WHAT YOU NEED TO DO » Your answer should consist only of the lines below from the one with "Viewport: 1366px width, 768px height." through the one with "Click the Activity", copied exactly.

AVAILABLE DATA »
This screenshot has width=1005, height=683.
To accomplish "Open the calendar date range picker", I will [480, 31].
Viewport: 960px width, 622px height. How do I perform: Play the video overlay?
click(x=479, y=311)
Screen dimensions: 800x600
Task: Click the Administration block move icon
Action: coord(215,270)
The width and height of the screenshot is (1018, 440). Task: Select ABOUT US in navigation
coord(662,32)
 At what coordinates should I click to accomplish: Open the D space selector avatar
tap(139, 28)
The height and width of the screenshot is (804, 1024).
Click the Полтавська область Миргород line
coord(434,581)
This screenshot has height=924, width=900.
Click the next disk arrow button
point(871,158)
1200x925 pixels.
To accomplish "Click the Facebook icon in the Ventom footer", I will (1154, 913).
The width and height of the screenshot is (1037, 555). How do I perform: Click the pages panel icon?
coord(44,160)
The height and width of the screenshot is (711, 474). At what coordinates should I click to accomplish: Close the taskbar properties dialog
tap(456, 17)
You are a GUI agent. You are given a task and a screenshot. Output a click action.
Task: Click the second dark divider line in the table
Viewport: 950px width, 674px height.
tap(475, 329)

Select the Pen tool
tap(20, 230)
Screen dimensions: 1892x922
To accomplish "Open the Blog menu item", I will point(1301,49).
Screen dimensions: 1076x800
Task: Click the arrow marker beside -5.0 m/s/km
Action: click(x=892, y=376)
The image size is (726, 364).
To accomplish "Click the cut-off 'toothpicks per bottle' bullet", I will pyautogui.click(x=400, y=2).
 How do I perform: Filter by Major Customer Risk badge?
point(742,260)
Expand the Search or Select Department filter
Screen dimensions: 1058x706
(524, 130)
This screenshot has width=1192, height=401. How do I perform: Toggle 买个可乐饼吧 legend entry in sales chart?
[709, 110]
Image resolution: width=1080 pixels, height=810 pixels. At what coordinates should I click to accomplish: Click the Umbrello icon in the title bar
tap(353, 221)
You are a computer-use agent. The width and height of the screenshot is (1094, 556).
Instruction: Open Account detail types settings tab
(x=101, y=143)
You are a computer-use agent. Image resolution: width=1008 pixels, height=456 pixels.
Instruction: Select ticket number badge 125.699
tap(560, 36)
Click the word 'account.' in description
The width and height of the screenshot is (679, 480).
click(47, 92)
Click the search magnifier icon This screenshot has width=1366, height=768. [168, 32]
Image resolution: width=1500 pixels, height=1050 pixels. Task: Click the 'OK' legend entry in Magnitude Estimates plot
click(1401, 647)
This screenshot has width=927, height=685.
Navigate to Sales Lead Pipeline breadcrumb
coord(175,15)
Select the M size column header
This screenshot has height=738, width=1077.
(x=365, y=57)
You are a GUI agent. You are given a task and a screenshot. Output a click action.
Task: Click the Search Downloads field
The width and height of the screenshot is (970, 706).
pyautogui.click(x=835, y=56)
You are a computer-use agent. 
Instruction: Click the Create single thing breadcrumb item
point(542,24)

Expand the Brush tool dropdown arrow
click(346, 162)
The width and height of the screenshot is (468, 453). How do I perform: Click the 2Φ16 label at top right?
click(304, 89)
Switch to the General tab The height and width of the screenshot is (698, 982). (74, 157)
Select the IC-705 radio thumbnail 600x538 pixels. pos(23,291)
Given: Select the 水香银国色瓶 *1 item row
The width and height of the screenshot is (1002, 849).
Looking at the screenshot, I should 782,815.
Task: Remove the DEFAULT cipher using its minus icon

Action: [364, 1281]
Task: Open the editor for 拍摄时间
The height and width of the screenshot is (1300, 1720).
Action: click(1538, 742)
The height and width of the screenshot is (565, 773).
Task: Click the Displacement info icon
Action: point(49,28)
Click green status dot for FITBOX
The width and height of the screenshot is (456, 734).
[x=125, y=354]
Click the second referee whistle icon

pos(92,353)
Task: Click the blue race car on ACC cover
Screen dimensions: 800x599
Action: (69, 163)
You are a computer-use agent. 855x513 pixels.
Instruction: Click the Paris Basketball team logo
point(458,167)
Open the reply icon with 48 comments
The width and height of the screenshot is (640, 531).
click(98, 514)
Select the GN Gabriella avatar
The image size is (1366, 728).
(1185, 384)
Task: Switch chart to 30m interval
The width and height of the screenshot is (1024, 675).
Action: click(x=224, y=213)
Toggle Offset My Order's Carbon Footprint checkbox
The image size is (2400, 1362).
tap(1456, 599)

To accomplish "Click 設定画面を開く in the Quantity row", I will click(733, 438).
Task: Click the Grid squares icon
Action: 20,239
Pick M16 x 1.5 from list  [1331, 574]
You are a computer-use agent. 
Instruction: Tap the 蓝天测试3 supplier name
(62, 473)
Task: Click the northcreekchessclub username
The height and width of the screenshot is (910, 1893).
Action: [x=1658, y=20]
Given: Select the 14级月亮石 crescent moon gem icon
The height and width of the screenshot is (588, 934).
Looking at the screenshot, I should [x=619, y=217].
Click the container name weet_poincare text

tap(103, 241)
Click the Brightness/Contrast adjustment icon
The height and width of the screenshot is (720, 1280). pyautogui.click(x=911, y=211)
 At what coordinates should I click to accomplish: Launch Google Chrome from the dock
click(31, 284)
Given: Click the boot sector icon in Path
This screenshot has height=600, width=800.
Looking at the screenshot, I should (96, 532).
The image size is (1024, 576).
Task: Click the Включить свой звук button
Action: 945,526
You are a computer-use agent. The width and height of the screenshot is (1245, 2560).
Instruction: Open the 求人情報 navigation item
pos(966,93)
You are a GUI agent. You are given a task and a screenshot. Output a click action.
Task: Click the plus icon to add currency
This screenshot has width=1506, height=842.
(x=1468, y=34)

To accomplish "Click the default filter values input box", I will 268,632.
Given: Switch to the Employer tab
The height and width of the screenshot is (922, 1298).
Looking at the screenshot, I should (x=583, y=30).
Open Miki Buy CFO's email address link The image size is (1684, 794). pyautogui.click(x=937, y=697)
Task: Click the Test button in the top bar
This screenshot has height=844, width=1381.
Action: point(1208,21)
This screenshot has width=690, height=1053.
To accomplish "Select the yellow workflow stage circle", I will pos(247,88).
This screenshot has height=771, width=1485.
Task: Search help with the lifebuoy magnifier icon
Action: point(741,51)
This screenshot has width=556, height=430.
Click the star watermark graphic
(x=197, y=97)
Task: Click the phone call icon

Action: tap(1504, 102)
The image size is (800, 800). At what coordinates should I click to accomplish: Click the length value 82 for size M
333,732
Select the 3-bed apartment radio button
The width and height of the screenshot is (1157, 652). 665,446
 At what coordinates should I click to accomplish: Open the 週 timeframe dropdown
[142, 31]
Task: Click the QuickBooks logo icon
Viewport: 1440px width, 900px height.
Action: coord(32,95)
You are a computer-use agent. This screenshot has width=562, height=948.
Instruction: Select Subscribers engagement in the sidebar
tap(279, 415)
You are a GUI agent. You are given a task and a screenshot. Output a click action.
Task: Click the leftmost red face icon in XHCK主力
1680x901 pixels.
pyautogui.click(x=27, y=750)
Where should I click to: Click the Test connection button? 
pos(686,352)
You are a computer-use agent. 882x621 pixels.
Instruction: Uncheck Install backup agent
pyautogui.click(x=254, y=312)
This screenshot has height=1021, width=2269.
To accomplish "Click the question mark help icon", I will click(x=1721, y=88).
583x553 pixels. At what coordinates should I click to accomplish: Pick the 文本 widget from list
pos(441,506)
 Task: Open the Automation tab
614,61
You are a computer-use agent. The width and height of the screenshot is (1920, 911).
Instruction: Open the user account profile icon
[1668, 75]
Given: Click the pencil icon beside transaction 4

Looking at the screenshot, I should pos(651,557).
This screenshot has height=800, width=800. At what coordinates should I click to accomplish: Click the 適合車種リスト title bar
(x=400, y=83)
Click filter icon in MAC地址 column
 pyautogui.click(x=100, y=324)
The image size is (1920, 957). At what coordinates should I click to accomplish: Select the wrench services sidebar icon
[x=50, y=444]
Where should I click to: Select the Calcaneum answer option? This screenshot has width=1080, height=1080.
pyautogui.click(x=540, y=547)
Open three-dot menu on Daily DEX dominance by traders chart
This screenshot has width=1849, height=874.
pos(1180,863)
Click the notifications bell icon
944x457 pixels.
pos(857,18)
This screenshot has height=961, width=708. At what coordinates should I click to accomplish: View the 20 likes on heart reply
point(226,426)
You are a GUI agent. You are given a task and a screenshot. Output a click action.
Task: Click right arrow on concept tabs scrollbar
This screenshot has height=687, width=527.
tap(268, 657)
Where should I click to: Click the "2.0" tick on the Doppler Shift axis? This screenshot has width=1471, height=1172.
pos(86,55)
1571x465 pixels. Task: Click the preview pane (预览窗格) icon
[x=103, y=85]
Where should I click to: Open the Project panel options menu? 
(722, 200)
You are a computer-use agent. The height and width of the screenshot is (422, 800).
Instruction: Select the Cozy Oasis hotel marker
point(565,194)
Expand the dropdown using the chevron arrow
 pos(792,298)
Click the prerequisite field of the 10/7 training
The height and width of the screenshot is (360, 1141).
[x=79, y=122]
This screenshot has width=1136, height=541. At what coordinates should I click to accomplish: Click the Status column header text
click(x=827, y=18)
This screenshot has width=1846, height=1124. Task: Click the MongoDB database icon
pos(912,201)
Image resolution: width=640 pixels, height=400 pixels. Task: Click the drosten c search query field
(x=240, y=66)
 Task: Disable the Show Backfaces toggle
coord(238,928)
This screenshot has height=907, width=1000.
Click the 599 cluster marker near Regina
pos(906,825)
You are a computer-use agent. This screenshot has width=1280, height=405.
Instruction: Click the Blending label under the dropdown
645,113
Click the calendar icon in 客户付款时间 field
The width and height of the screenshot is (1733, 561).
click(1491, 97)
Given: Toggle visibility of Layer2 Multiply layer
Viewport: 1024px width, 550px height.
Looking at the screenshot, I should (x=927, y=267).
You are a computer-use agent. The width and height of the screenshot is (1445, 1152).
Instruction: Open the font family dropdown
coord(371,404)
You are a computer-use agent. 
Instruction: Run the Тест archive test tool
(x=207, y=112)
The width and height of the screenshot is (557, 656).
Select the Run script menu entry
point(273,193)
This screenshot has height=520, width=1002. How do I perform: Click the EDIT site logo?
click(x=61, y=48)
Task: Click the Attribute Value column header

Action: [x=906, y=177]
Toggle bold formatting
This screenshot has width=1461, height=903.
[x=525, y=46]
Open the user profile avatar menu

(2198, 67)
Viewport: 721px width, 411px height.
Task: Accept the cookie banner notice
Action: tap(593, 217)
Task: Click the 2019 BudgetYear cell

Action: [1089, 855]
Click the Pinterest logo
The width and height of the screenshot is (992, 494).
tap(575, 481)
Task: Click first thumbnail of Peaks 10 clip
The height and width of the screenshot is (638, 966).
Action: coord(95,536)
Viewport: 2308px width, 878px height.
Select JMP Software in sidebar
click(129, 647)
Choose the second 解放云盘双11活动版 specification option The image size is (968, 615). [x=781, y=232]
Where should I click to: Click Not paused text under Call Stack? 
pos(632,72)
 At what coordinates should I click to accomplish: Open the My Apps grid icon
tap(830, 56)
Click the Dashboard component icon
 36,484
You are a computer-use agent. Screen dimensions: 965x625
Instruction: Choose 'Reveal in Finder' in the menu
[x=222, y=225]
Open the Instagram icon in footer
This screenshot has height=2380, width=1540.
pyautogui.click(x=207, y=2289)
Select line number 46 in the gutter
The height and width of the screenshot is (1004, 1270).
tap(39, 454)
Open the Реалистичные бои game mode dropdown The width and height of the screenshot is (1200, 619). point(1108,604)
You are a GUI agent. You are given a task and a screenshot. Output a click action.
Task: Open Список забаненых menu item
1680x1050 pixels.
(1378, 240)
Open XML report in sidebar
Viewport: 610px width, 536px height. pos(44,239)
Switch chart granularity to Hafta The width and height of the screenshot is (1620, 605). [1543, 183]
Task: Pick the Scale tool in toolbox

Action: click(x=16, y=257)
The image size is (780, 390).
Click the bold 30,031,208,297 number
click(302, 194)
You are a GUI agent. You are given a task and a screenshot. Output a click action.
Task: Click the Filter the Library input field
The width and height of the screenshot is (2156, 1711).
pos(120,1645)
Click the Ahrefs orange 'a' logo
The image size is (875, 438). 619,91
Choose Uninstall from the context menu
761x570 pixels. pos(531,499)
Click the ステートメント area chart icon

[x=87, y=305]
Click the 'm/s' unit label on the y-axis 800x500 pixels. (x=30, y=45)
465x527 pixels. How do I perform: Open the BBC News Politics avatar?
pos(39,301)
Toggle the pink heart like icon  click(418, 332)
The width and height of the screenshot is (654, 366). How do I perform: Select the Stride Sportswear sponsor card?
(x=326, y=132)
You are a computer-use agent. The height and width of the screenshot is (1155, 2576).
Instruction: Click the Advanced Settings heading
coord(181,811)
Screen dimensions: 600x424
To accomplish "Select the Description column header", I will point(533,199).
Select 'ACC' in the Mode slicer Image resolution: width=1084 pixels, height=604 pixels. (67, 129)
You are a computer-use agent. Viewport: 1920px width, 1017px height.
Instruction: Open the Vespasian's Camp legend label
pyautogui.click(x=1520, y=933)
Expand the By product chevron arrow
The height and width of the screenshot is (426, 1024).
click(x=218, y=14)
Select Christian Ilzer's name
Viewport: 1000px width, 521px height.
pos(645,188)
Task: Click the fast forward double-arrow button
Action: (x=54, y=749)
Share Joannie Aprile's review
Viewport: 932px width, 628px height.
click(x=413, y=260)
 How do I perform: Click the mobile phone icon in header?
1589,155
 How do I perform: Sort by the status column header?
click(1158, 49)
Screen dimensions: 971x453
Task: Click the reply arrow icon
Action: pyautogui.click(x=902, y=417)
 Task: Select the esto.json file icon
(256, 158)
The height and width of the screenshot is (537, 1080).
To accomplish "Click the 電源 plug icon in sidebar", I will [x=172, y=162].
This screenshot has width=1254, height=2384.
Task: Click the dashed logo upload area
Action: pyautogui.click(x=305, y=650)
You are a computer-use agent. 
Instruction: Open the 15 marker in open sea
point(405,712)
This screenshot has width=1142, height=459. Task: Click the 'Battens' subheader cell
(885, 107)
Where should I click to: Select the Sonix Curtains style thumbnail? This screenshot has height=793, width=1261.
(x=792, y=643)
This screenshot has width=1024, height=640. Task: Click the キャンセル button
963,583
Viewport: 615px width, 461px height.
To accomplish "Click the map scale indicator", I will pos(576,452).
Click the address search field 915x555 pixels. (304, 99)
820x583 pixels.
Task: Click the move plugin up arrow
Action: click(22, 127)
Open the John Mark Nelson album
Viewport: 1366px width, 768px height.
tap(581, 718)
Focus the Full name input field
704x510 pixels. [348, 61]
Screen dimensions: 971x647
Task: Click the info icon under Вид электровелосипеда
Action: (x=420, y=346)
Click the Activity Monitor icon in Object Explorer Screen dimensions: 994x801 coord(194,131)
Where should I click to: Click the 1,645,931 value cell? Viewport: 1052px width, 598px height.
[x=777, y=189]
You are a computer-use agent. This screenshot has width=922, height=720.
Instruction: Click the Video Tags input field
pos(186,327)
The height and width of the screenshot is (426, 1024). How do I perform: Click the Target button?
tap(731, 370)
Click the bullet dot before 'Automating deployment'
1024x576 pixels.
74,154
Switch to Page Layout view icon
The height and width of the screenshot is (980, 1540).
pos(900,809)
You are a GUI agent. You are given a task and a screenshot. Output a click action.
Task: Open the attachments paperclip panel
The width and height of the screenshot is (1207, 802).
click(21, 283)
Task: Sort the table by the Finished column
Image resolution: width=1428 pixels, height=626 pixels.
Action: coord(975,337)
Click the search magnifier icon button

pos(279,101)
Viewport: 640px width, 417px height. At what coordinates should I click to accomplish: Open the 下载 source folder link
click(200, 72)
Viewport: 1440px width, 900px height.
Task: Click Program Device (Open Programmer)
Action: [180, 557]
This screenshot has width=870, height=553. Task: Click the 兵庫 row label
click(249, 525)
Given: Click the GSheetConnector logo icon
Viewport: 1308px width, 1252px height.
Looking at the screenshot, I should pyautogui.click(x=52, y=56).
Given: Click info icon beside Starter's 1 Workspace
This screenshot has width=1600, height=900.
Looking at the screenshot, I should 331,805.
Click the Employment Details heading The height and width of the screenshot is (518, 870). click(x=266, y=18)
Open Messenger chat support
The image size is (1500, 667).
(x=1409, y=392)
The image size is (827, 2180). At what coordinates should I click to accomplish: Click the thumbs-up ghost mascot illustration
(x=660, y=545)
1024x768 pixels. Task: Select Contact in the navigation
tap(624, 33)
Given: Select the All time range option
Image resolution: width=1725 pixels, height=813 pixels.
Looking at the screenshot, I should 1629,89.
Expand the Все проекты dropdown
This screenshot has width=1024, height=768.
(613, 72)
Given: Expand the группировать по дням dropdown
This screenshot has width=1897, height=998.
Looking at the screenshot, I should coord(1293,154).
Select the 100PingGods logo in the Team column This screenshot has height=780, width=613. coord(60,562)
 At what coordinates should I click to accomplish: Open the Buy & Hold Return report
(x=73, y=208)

EXERCISE SOLUTION »
Viewport: 1366px width, 768px height.
tap(581, 718)
Focus the Full name input field
704x510 pixels. [348, 61]
Screen dimensions: 971x647
Task: Click the info icon under Вид электровелосипеда
Action: (x=420, y=346)
Click the Activity Monitor icon in Object Explorer Screen dimensions: 994x801 coord(194,131)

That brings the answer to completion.